THE TAX TRAP
Critecs say high taxes are crushing the country's economy—and Canadians need a break
In the end, frustrated and exasperated, Paul Lee reluctantly concluded that the tax system had impeded the growth of the computer games firm that he worked for at every turn. Despite their high salaries, software engineers and graphic artists were slipping out of Vancouver, bound for bigger after-tax pay packets at other companies in the United States. When Lee, a senior vicepresident, tried to recruit employees from the United Kingdom or the United States, they calculated their prospective after-tax incomes—and many scuttled away. So when Electronic Arts Inc. snared the rights to create Formula One video games based on the famous auto races, Lee concluded it would be a difficult scramble to find staff to produce the games at the U.S.-based firm’s development headquarters in Vancouver. Instead, Electronic Arts opted to design them at its office in London, where it is easier to recruit employees who are skilled in game development—and where personal income taxes are lower. And that means 60 to 100 new British jobs over the next few months.

Screen grounding examples:

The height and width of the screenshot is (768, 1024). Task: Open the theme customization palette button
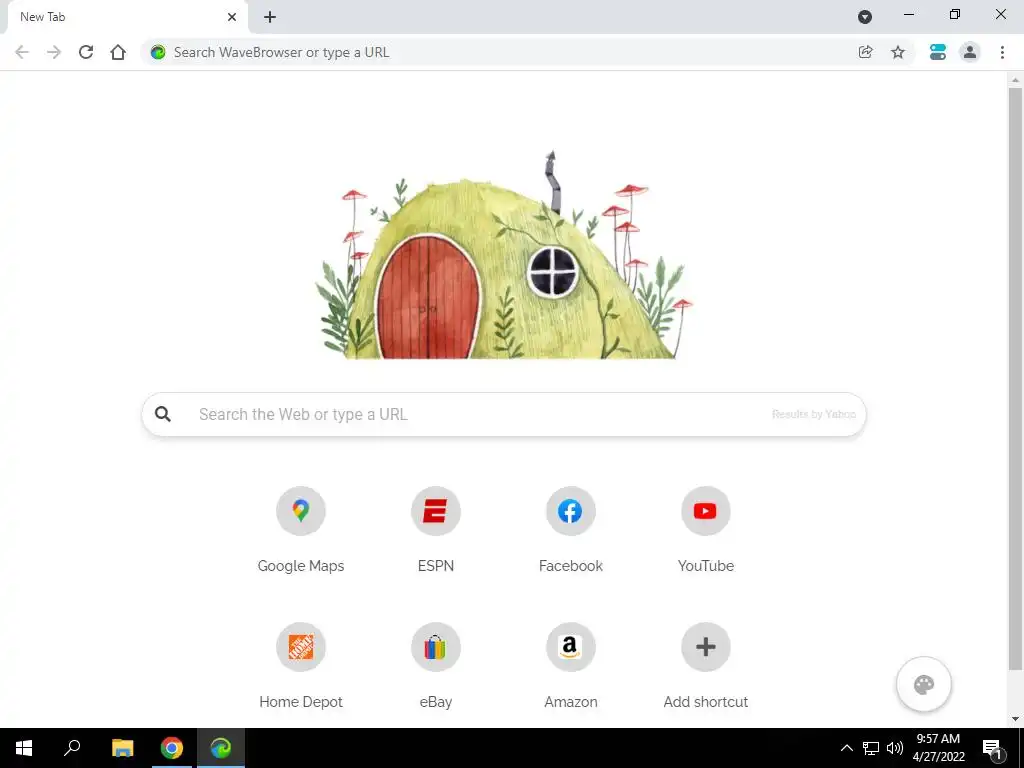(x=923, y=684)
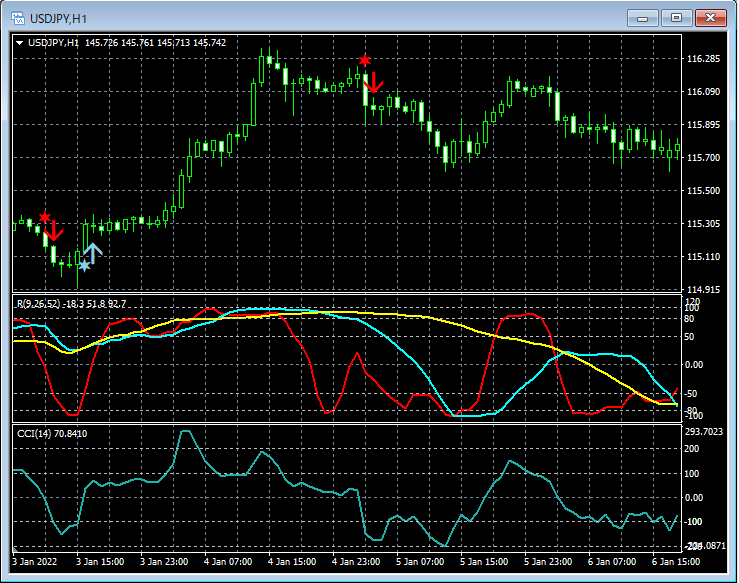Click the 4 Jan 07:00 time label

(x=227, y=562)
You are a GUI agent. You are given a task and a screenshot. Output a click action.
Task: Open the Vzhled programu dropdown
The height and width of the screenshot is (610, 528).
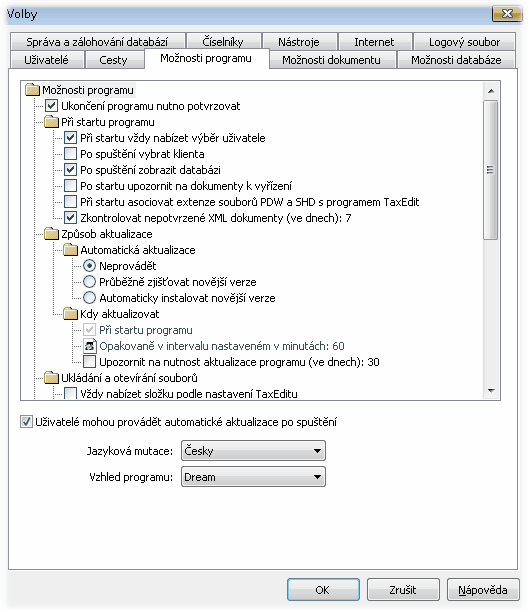[253, 477]
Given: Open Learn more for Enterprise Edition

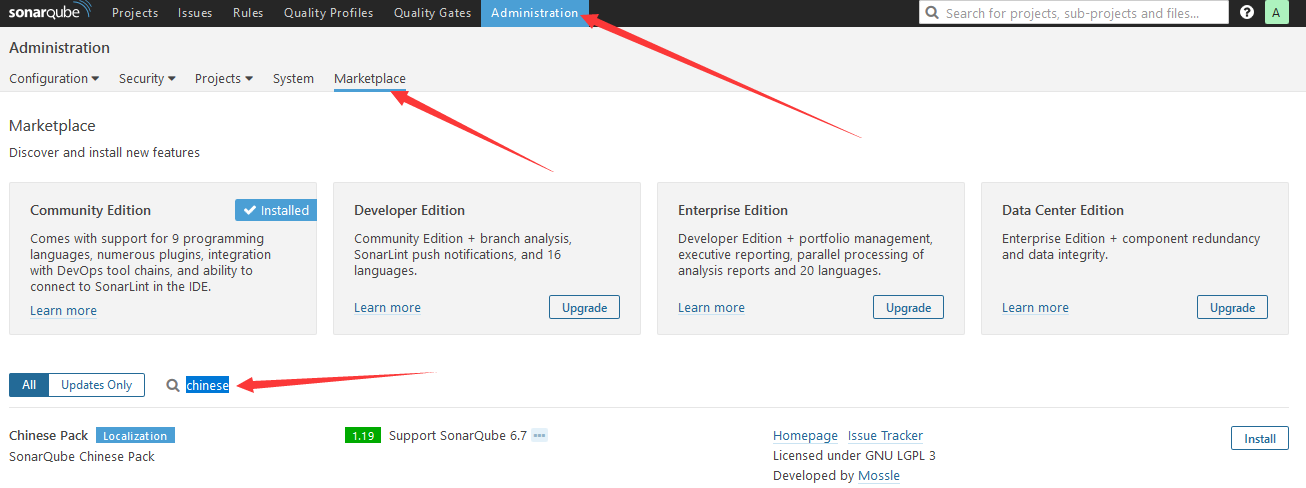Looking at the screenshot, I should pyautogui.click(x=711, y=307).
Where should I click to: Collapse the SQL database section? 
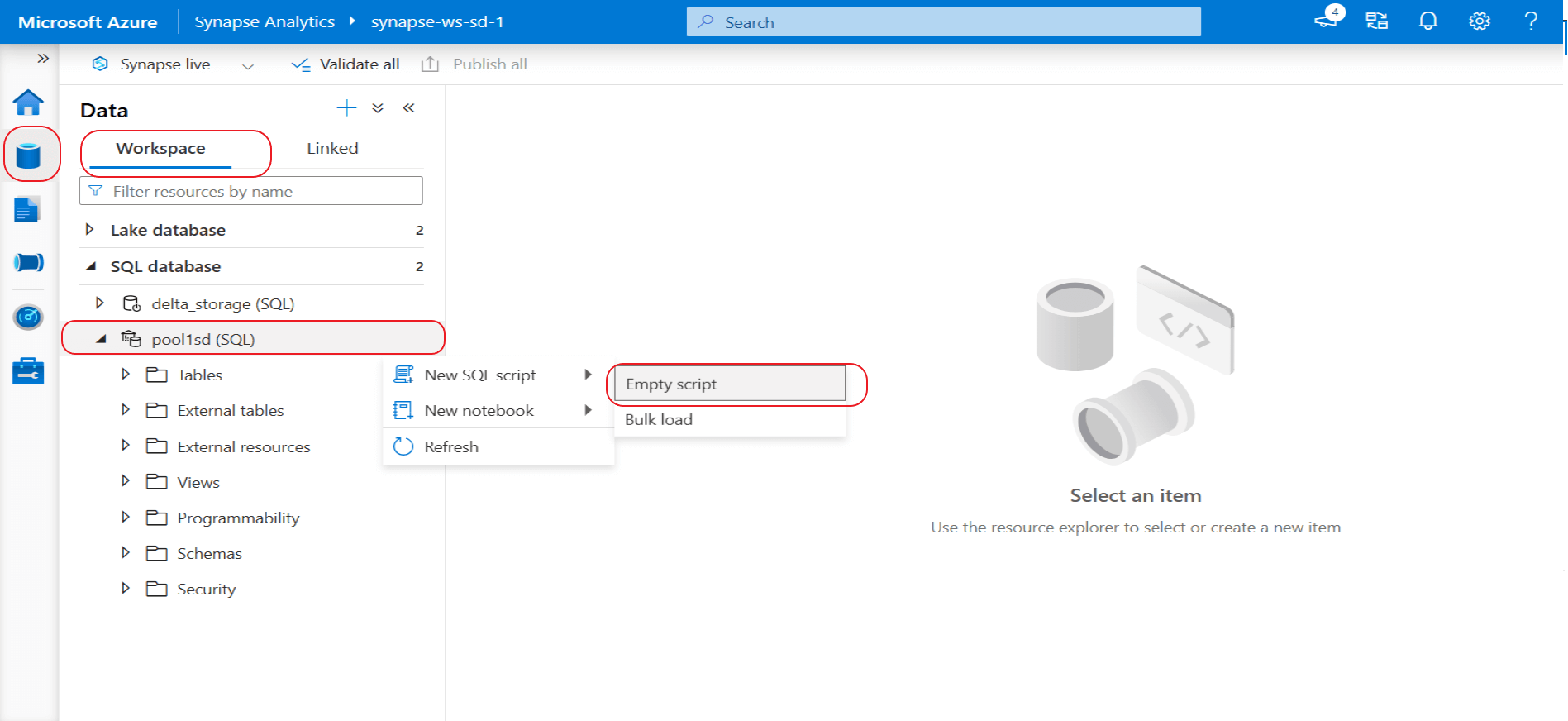pyautogui.click(x=91, y=266)
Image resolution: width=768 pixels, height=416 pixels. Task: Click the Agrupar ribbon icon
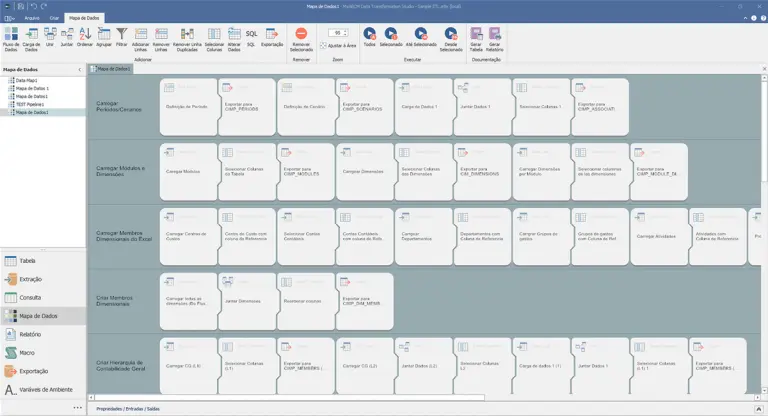[x=103, y=38]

Instruction 1
Answer these about the tax article:
(a) What is Paul Lee's position at the firm he worked for?
(b) In which city did Electronic Arts decide to design the Formula One games?
(c) How many new British jobs does that decision mean over the next few months?
Instruction 2
Carry the tax article on past its final sentence.

Exercise output 1
(a) Senior vice-president
(b) London
(c) 60 to 100

Exercise output 2
Lee figures that Electronic Arts, the world’s largest developer of video software games, loses more than seven per cent of its 500 Vancouver employees to the United States each year. At least 30 jobs are now unfilled. The firm could have created another 200 jobs in Canada over the last two years—if it could have found the staff. Canadian tax rates are not the only reason for Lee’s problem: skilled computer experts often relish the prospect of lucrative challenges and novel locales. But taxes are “more than 60 per cent” of his dilemma, Lee maintains. “The major input for high tech is people—and when they are taxed at such extraordinarily high rates, you cannot maintain a stable workforce,” he complains. George Hunter, executive director of the B.C. Technology Industries Association, is even blunter. “There is an old adage that applies here: high taxes do not redistribute wealth— they redistribute taxpayers,” he says. “Here in the trenches, people are just pulling their hair out.”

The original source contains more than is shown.